• _Extract provided_
━━━━━━━━━━━━━━━━━━━━

A lot has changed since Greg Mount stepped into the role of CEO of Red Lion Hotels Corporation 10 months ago.  
By the HNN editorial staff
November 5, 2014 | 7:51 P.M.

PHOENIX—The Red Lion brand has always occupied a spot in Greg Mount’s heart, the result of nostalgia-steeped trips up and down the West Coast with family as a child. But when the hotel executive received a call in late 2013 to potentially take over the troubled chain, reality quickly cut through to the flaws. 
 
“The company had become not relevant,” he said during a break at last month’s Lodging Conference at the Arizona Biltmore in Phoenix. 
 
“My first thought was, ‘We could do something really special here, but we have to get the right people. We have to look at this through a different lens,’” he said.
 
He raised those concerns with the board during the interview process. Mount stressed the need for change, for a new way of thinking that embraced calculated risks and aspired beyond a West Coast footprint. 
 
“They agreed with that strategy, and the rest is really history,” he said.
 
Fast forward 10 months since Mount officially stepped into the role of president and CEO, and Red Lion Hotels Corporation is almost an entirely different company. Logos have been refreshed; a new tech platform has been introduced; prototypes are being rolled out; new executives have been brought onboard; and the company that years earlier was in the throes of financial turmoil with shareholders calling for an outright sale now appears to be on the fast track for growth. 
 
“We’ve spent the past nine months really rebuilding the organization in its entirety, working on our technology, our e-commerce, our digital marketing—basically our complete ecosystems and building those from the ground up, retooling both our (Red Lion) Inn & Suites and our Red Lion (Hotels) brands just to make them more relevant for the current consumer,” Mount said.
 
Red Lion Inn & Suites is midscale without food and beverage, he explained, while the Red Lion Hotels brand has F&B outlets and meetings space. 
 
The most recent page in the company’s reversal story turned with the introduction of 3-star lifestyle brand Hotel RL.
 
“We had to create a conversion brand in the 3-star space to really bring in the lifestyle, upscale feel to a 3-star brand, which we feel is lacking in the marketplace, and to provide owners and operators a great brand to bring to those top 80 (metropolitan statistical areas) they can use to convert those 20-, 25-, 30-year-old boxes at a price point or a basis that’s really competitive for them,” Mount said. 
 
The company also will continue to serve the owners in the Leo Hotel Collection which, as a soft brand, benefits from the RLHC guest distribution system.

Red Lion shares (NYSE: RLH) are up 0.9% year to date. The R.W. Baird/STR Hotel Stock Index, by comparison, is up 13.9% by comparison. 
 
Customers first
Everything executives are doing is driven by the company’s two customer bases: guests and owners, Mount said. 
 
Guests are getting a refreshed Red Lion experience that starts with enhanced digital marketing and e-commerce efforts, including new, responsive websites that allow guests to book with only a few clicks.
 
Once on property, the physical experience is changing as well. Executives worked with design firm Gettys to introduce new prototypes for the two existing brands as well as the new Hotel RL brands. Mock rooms are being built in the company-owned Red Lion at the Park Spokane, with a further 1,000 refreshed rooms to be rolled out through the system by the first quarter of 2015, Mount said. 
 
Also new to the chain is the Hello Rewards loyalty program.

━━━━━━━━━━━━━━━━━━━━

• _Item coordinate data_

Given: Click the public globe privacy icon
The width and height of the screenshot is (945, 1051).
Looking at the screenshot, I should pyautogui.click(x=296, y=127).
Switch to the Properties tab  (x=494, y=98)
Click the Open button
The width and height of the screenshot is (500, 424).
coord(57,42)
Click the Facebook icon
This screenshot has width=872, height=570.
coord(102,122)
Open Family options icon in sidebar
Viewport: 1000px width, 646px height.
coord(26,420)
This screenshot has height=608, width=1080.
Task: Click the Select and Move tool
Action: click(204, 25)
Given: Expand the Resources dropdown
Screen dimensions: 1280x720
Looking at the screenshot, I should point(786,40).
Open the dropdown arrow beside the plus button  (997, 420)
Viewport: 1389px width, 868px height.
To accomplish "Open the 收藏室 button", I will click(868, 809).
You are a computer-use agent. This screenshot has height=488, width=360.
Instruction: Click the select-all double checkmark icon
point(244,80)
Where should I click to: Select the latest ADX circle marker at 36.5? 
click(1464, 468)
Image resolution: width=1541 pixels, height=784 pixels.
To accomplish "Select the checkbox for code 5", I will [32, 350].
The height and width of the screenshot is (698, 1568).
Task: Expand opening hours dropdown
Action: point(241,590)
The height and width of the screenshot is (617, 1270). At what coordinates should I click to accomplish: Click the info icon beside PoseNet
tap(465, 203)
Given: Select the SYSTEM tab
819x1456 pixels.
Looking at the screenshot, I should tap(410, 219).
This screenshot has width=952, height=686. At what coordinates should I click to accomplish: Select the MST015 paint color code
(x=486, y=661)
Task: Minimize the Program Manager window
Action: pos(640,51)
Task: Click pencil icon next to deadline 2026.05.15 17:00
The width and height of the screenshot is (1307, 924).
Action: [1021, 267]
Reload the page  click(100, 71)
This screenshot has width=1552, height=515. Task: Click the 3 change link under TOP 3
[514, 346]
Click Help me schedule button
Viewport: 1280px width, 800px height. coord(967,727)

━━━━━━━━━━━━━━━━━━━━

• _Exercises_
1. In the Red Lion Hotels article, what is the exact text starting with "PHOENIX—The Red Lion" and going on through "West Coast footprint."? Quote it word for word.
2. Answer these questions from the Red Lion Hotels article:
(a) At which conference did Mount give his remarks, and at what venue was it held?
(b) Which design firm worked with executives on the new prototypes?
(c) What is the name of the chain's new loyalty program?
3. Can you carry on the Red Lion Hotels article from the point where it stops?

• _The answers_
1.
PHOENIX—The Red Lion brand has always occupied a spot in Greg Mount’s heart, the result of nostalgia-steeped trips up and down the West Coast with family as a child. But when the hotel executive received a call in late 2013 to potentially take over the troubled chain, reality quickly cut through to the flaws. 
 
“The company had become not relevant,” he said during a break at last month’s Lodging Conference at the Arizona Biltmore in Phoenix. 
 
“My first thought was, ‘We could do something really special here, but we have to get the right people. We have to look at this through a different lens,’” he said.
 
He raised those concerns with the board during the interview process. Mount stressed the need for change, for a new way of thinking that embraced calculated risks and aspired beyond a West Coast footprint.

2.
(a) The Lodging Conference, at the Arizona Biltmore in Phoenix.
(b) Gettys.
(c) Hello Rewards.

3.
 
“Hello Rewards, which is our new loyalty program, is a complete reversal of the typical loyalty program that you see in our industry,” Mount said. “It’s not a points-based program. It’s a retail-oriented program. It’s more surprise and delight and reward and recognition. 
 
“Instead of saying to the customer, ‘You need to stay and do things for me, and I’ll give you this,’ we’re saying, ‘Gee, you just stayed with us? Thanks for staying with us. Here’s a free iTunes song. You stayed with us seven times? Great. Here’s a free room.’ It’s more of an immediate recognition of the consumer who’s coming in.”
 
The top-to-bottom changes at Red Lion also reflect the needs of owners and operators, Mount said. From rolling out the new rooms designs or signing franchisees to Hotel RL, flexibility is the name of the game. 
 
“We’re flexible,” he said. Regarding the rooms prototypes, “we’re going to say, ‘We have these 30, 40 signature moments. We want you to pick 10 that work for you. Use these 10 to really create that experience for the guest in your location.’ But we’re not about saying, ‘You have to have all of these things right away.’”
 
Such flexibility extends to Hotel RL as well, he said.
 
“We’re going to be open to popcorn ceilings or through-the-wall units or things that you typically see in a 20- or 25-year-old box that has good bones and is in a good location,” Mount said. “We’re not going to look to owners or operators to spend a lot of dollars where they’re not going to get a return.”
 
Terms will be more flexible, too. Termination clauses, for instance, will put the power back in the hands of owners, Mount said, freeing them of binding agreements that encumbers the asset for 20 or 30 years. 
 
And in a break from traditional brand franchising contracts, Hotel RL will offer a flat fee structure instead of royalty fees.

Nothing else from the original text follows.